How a cancer patient’s healthcare is handled after he is diagnosed with cancer is affected a lot by whether he has health insurance or not. This is what two new studies by Christopher Sweeney from Dana-Farber Cancer Institute (Boston) and Judy Huang of Johns Hopkins University School of Medicine found out. The studies were published in CANCER, a peer-reviewed journal of the American Cancer Society.
The studies which looked at two cancers in particular — testicular germ cell tumors and glioblastoma, a highly invasive brain cancer — indicated that cancer patients who were uninsured or had Medicaid coverage experienced a variety of weird phenomena including later stage diagnosis, having shorter durations of survival times, when compared to patients with other form of insurance.
These studies were conducted to better find the impact of cancer and how it affects others, since it is the second leading cause of death, only behind heart disease, according to Centers for Disease Control and Prevention (CDC).
In the testicular cancer study, which was headed by Christopher Sweeney, MBBS, of the Dana-Farber Cancer Institute in Boston, researchers identified 10,211 men diagnosed with testicular cancer between a time frame of 2007 and 2011.
The researchers discovered that patients who did not have insurance and patients who were provided insurance by Medicaid, a social health program for families belonging to poor backgrounds, had a higher risk of having bigger testicular cancer tumors or tumors that had been metastasized at the time of diagnosis, and they were more likely to die from their disease compared with patients who were insured.
Among patients with metastatic disease, those who were uninsured or had Medicaid coverage were more likely to have cancer categorized as “intermediate” or “poor” as opposed to good.
Among patients with an early stage of the disease, both uninsured and Medicaid patients were less likely to have their lymph nodes removed, a medical procedure that can cure cancer in some cases.

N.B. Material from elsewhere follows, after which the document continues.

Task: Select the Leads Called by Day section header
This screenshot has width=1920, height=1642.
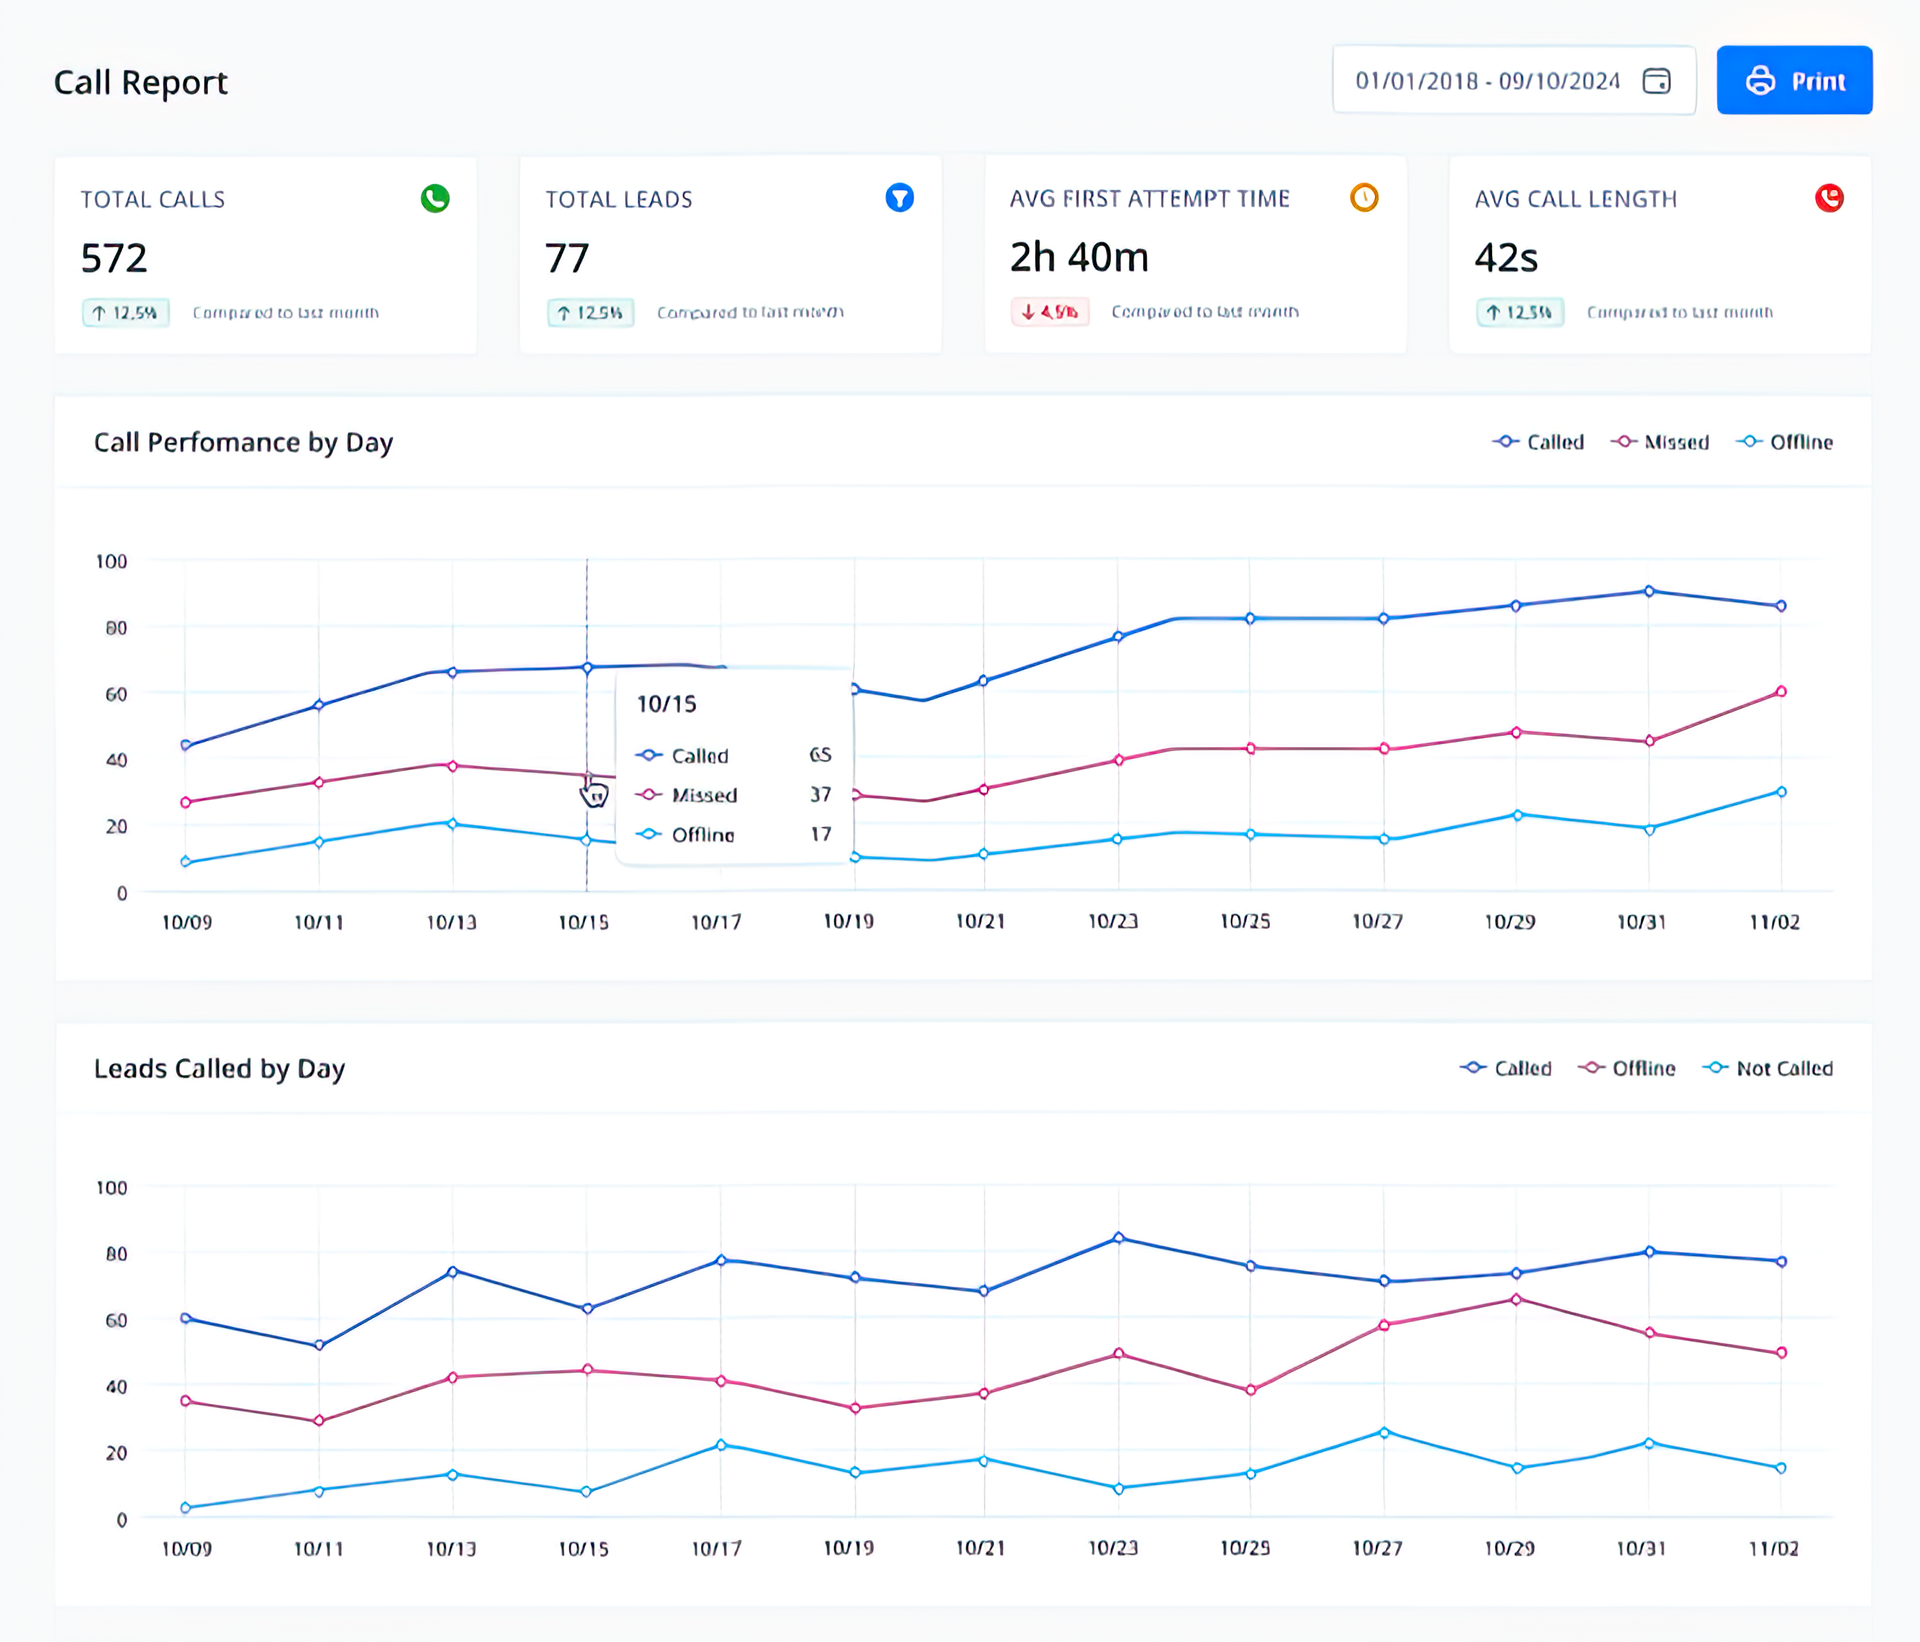Action: click(220, 1068)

In patients that exhibited an advanced form of the disease, only uninsured patients, but not Medicaid patients, were less likely to receive radiation therapy.

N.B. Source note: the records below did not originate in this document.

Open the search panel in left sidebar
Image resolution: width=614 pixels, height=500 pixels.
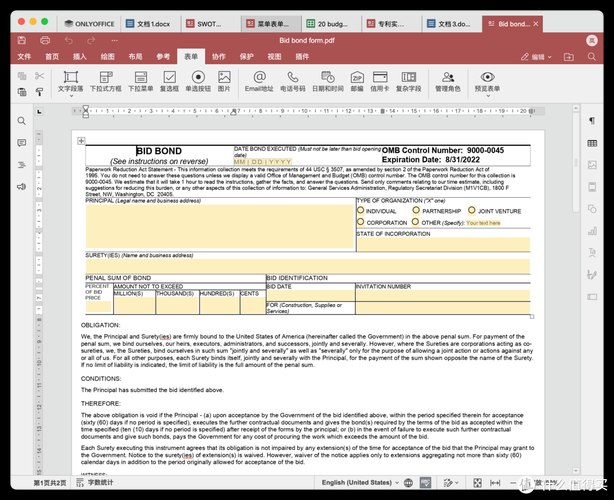pos(21,120)
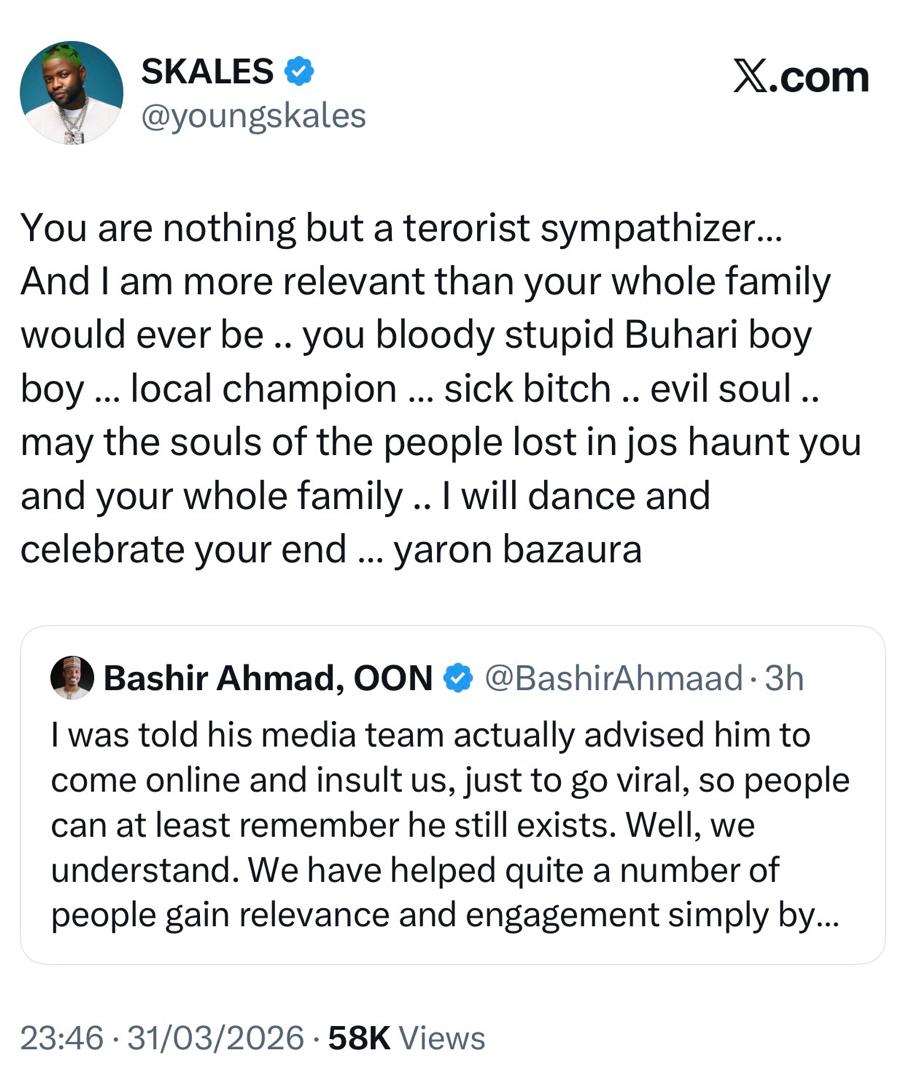The height and width of the screenshot is (1080, 906).
Task: Click the Bashir Ahmad, OON name
Action: coord(268,679)
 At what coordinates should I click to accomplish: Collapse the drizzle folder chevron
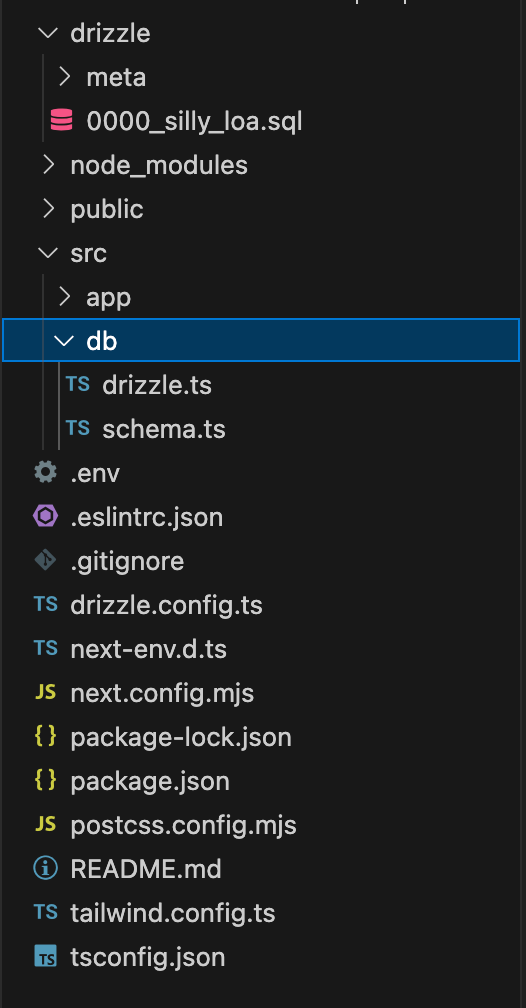[x=48, y=33]
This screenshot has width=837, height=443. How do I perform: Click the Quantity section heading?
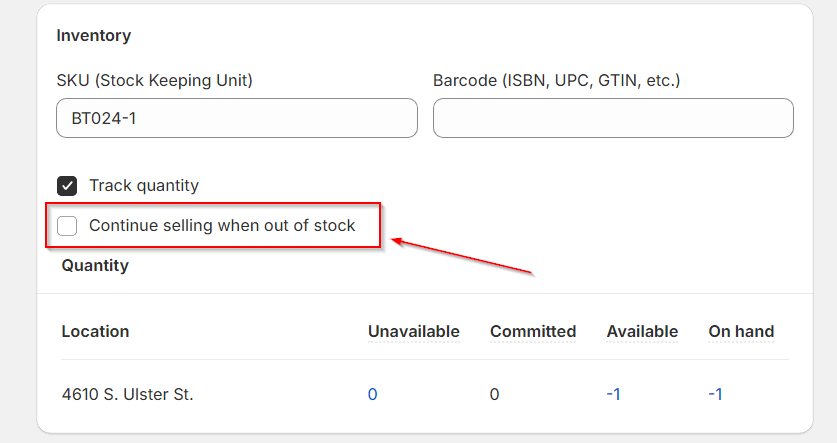click(95, 265)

Regarding the fascinating results of the study, Dr Sweeney added, “Although testes cancer is curable with chemotherapy, this study supports the notion that lack of insurance may lead to delays in diagnosis and more advanced and less curable disease. Our findings support the belief that early diagnosis and management is key, and removal of barriers to access to healthcare should be implemented.”
In the study related to glioblastoma, which is the most common malignant primary brain tumor in adults, Judy Huang, MD, of the Johns Hopkins University School of Medicine, who was the lead researcher of the study, and her colleagues identified 13,665 patients who were diagnosed with glioblastoma between the years of 2007 and 2012.

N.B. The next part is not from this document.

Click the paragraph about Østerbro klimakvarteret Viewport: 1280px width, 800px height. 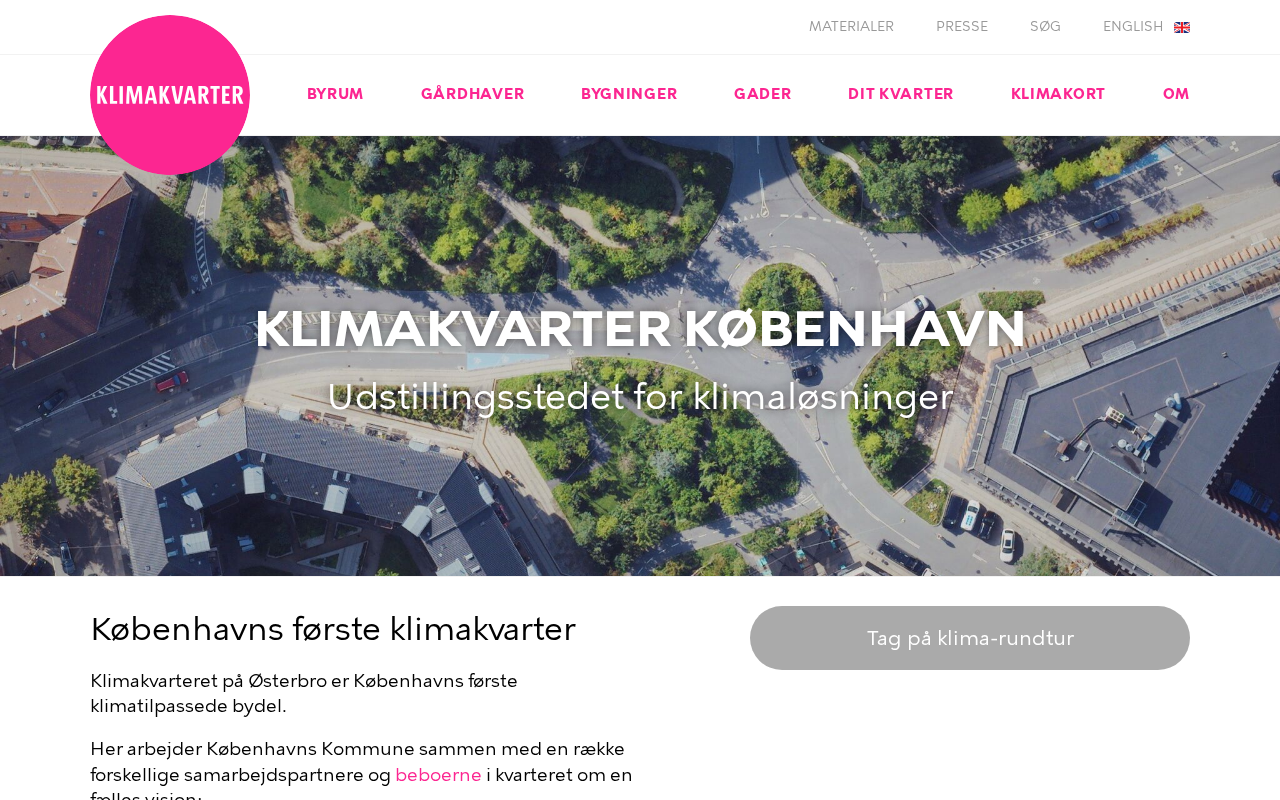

Patients who did not have any insurance or were covered by Medicaid were at a higher risk of having larger tumors and were more likely to die an early death due to the glioblastoma cancer as compared to patients who were insured. Patients with Medicaid insurance were less likely to undergo surgery, while both Medicaid insurance and uninsured patients were linked with lower rates of receiving adjuvant radiotherapy.
What was quite remarkable about the study was the fact that only non-Medicaid insured patients experienced an improvement in survival over time, with patients diagnosed in 2012 having better survival rates than those diagnosed in 2007.
Dr Huang added to the results by saying, “This suggests that while improvements in medical therapy have resulted in longer survival, this benefit is less likely to be accessible to Medicaid-insured or uninsured patients.” Wuyang Yang, MD, MS, co-lead author of the study, corroborated the investigation by saying, “This study indicates significant disparities in the management of glioblastoma patients under our existing healthcare insurance framework that need to be addressed.”
What these studies show is that cancer is greatly affected by a person’s insurance status, adding fuel to the age-old debate that ‘wealth is actually health’, meaning that not everyone can actually afford cancer treatment.
What this means is that researchers will actually work even harder to find cures that are relatively cheap, meaning finding raw materials for chemicals from cheaper alternative sources, using materials that are abundantly found naturally, hence their cost of production will be low.
Also, the use of 3D printers to mass produce chemicals or machinery components will pave the way for the future since it’s been shown many a times that 3D printing has cut down manufacturing costs of raw materials significantly.
Moreover, there are many new discoveries being made in the field of cancer research that involve using older treatments or techniques that have added benefits of fighting tumors.
A team of 14 researchers at University of Oxford has recently published a report saying that a drug previously used in malaria research, atovaquone, could be a potent mix in cancer treatment. The group is hopeful that this drug can be used to make cells more sensitive to radiotherapy, hence increasing its effectiveness. The drug is expected to alleviate the state of hypoxia among cancer cells, thereby increasing their radio sensitivity.
These recent discoveries show that cancer research is headed in the right direction, and it won’t be long that people who are not financially well off can safeguard their health and increase their chances of leading a better life.